▶ **Problems**
1. In the passage on artists' careers, which extrinsic factor did survey respondents name as most important in advancing their careers?
2. Write the next part of the passage on artists' careers, starting where it ends.

▶ **Passage shown**
□ □ □

Factors that might work to advance an artist’s career, can be classified as intrinsic—those factors that are personal to the artist, or extrinsic—factors that arise from external circumstances. For example, intrinsic factors include an artist’s talent, motivation or self- belief, whereas extrinsic factors include support from family and friends, recognition by others, financial assistance or a lucky break that just happens at the right time. Respondents to the survey identified the personal qualities of persistence and passion in approximately equal measure as the most important intrinsic factors advancing their careers, whilst support and encouragement from others was the most important extrinsic factor.
In regard to negative influences, the great majority of artists point to economic factors such as lack of financial return from creative practice, lack of work opportunities, and lack of time to do creative work due to other responsibilities, as the most important factors holding back their professional development. It is notable that, in contrast to the factors advancing an artist’s career, all of these inhibiting factors are extrinsic.
The multi-talented artist
Artists show considerable versatility in the range of work they have been engaged in within their own artform during their careers. Moreover many artists do not confine their creative work to a single artform, but cross over into other areas of artistic practice. For example, our data show that many actors have had experience in writing or singing, and many community artists have been involved in acting, directing or writing. There is some evidence, in comparison with previous survey data, that the extent of cross-artform engagement has been increasing over time, especially among performing artists.
Although the contribution of Australian artists to our cultural life is widely recognised, the enormous breadth and depth of output of Australia’s professional artists is not always fully appreciated. Our data demonstrate the range of achievements of artists—much of this work meets the highest professional standards appropriate to their respective artforms. About 60 percent of artists have had a professional engagement interstate. In addition, just over 40 percent have had their work seen overseas, helping to advance international recognition of the Australian arts.

□ □ □

▶ **Stored data**

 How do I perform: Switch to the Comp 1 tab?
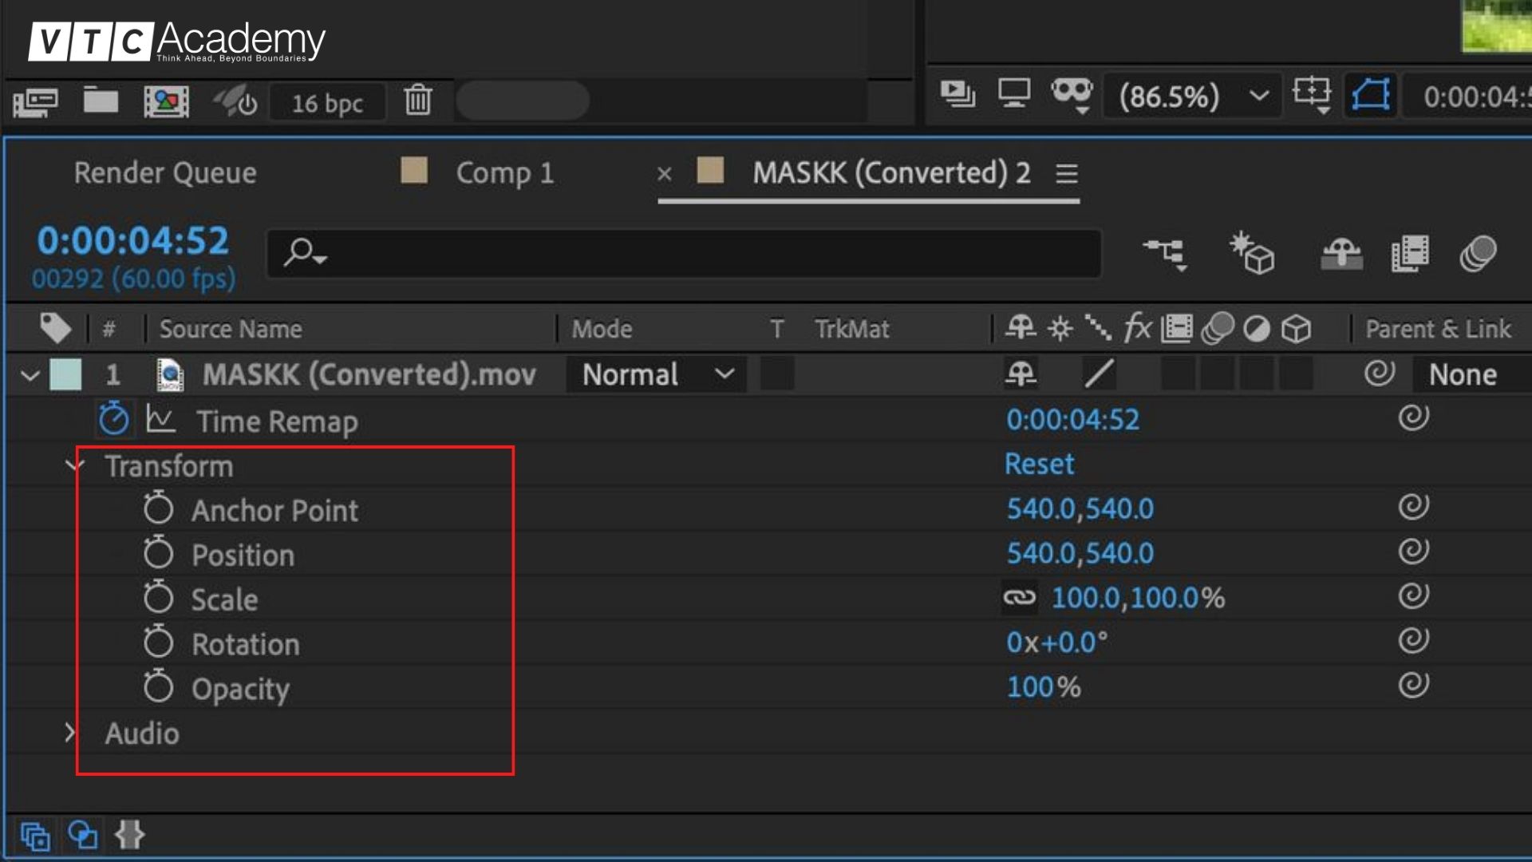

□ □ □

▶ **Answers provided**
1. Support and encouragement from others.

2.
Patterns of working time
In analysing artists’ allocation of their working time, we make the now standard distinction between three types of work: creative work, arts-related work (primarily teaching), and non-arts work. From our data it appears that artists consistently spend about 55–60 percent of their working time on creative work, about a quarter of their working time on arts-related activities, and the remaining 20 percent on non-arts work.
On average we find that artists are currently working a 45-hour week, about half of which is devoted to creative work in their PAO. Overall, artists spend on average 28 hours on creative work of various sorts, nine hours on paid arts-related work and eight hours on paid non-arts work.
About one-quarter of a professional artist’s time on average is spent on arts-related work, which uses the artist’s creative skills and artistic knowledge either directly or indirectly. The overwhelmingly most common form of arts-related work is teaching, mostly in the artist’s own artform but occasionally crossing into another artform; on average 70 percent of artists across all artforms who are engaged in arts-related work do so through teaching.
Not all artists are able to work in the arts full-time. In fact our data show that only 56 percent of artists spend all their working time at arts work (creative plus arts-related), and many fewer (23 percent) spend 100 percent of their time solely at creative work. The data show that two-thirds of artists would like to spend more time at their creative practice, and one-third is happy with the way things are.
Among those who would like to spend more time at their creative practice, the problems preventing them from doing so are overwhelmingly related to their economic circumstances. These include the lack of available work (which is especially true for performing artists), inadequate financial return for work sold (affects visual artists, craft practitioners, and community artists), and insufficient markets (as may be a problem for writers, visual artists, craftspeople, and composers).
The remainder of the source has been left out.